> [Extrait du texte]:
——
Or cette difficulté, cette aporie même, on ne la trouve pas seulement chez Husserl et Heidegger, mais en réalité on la retrouve à travers toute la métaphysique occidentale, que ce soit chez Plotin (qui recherche cette « source » du temps dans l'âme du monde), chez Augustin, Bergson, chez Kant (qui la recherchent plutôt dans l'âme humaine) et chez de nombreux autres. Elle est même, à mon avis, constitutive de ce qu'on pourrait appeler « la métaphysique du temps ». Pour le dire d'un mot, la métaphysique du temps, en recherchant quelque chose comme une origine de celui-ci (que cette origine soit recherchée dans les mouvements cosmologiques du monde, dans une âme du monde, dans l'âme individuelle, dans la conscience transcendantale, etc.) présuppose inévitablement le temps, et cela, parce que ce en quoi on recherche cette origine (les mouvements du monde ou les changements intérieurs à l'âme, peu importe) présupposent à chaque fois le temps pour pouvoir être décrits en tant que mouvements ou changements. Bref, la métaphysique du temps se caractérise par sa tendance, en voulant rechercher une origine au temps (ou un temps originaire) à penser le temps lui-même comme un phénomène intra-temporel, comme un phénomène qui se déroule à son tour dans le temps. Sa tentative se solde donc inévitablement par un échec. L'idée d'une origine du temps ne fait tout simplement pas sens. Au mieux, on peut dire que la conscience est une origine du temps, qui ne peut permettre à celui-ci d'apparaître que si elle est corrélée à une autre origine: les changements du monde eux-mêmes. En somme, il n'y a rien de tel que l'origine (au singulier) du temps, ou que la temporalité originaire. En cherchant encore quelque chose de tel, le premier Heidegger manifeste en réalité son appartenance à la « métaphysique du temps », comme je la désigne, au même titre que Husserl, Augustin, Plotin, Bergson, Kant et d'autres.
——
> [Lignes présentées]:
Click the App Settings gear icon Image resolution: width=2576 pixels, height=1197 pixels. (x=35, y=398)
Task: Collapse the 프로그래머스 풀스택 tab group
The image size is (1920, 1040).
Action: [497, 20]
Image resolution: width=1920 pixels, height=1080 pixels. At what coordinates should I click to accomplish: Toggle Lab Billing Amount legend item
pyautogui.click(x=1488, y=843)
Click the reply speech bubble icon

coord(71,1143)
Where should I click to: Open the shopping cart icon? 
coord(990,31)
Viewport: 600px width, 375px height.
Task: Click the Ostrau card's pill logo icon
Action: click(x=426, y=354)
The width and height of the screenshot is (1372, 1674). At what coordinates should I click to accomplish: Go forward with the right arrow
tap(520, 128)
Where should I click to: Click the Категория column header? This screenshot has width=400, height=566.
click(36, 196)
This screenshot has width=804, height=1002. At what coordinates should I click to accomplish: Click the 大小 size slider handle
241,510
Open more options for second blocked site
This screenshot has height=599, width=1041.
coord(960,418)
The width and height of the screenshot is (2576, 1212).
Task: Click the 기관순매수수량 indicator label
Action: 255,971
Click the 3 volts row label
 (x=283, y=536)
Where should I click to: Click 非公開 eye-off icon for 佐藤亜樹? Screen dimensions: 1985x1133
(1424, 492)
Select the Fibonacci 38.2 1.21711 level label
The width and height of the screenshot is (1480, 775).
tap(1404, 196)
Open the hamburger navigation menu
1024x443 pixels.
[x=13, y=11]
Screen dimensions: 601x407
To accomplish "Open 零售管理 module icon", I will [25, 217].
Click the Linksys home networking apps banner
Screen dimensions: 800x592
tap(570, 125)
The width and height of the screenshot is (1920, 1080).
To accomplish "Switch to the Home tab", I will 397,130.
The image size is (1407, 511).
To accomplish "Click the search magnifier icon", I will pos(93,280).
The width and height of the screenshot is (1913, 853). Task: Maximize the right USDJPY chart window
——
> [Consignes des tâches]:
(1) D'après l'extrait sur la métaphysique du temps, dans quoi Plotin recherche-t-il la « source » du temps ?
(2) Recopiez intégralement les lignes en commençant par celle qui contient « Where should I click to: Click the » et en terminant par celle qui contient « click(36, 196) », toutes deux incluses, en décalant de -126 chaque coordonnée donnée dans les réponses. Ne fournissez que ces lignes.
Les lignes n'ont aucun rapport avec l'extrait.

> [Corrigé des tâches]:
(1) Dans l'âme du monde.

(2)
Where should I click to: Click the Категория column header? This screenshot has width=400, height=566.
click(-90, 70)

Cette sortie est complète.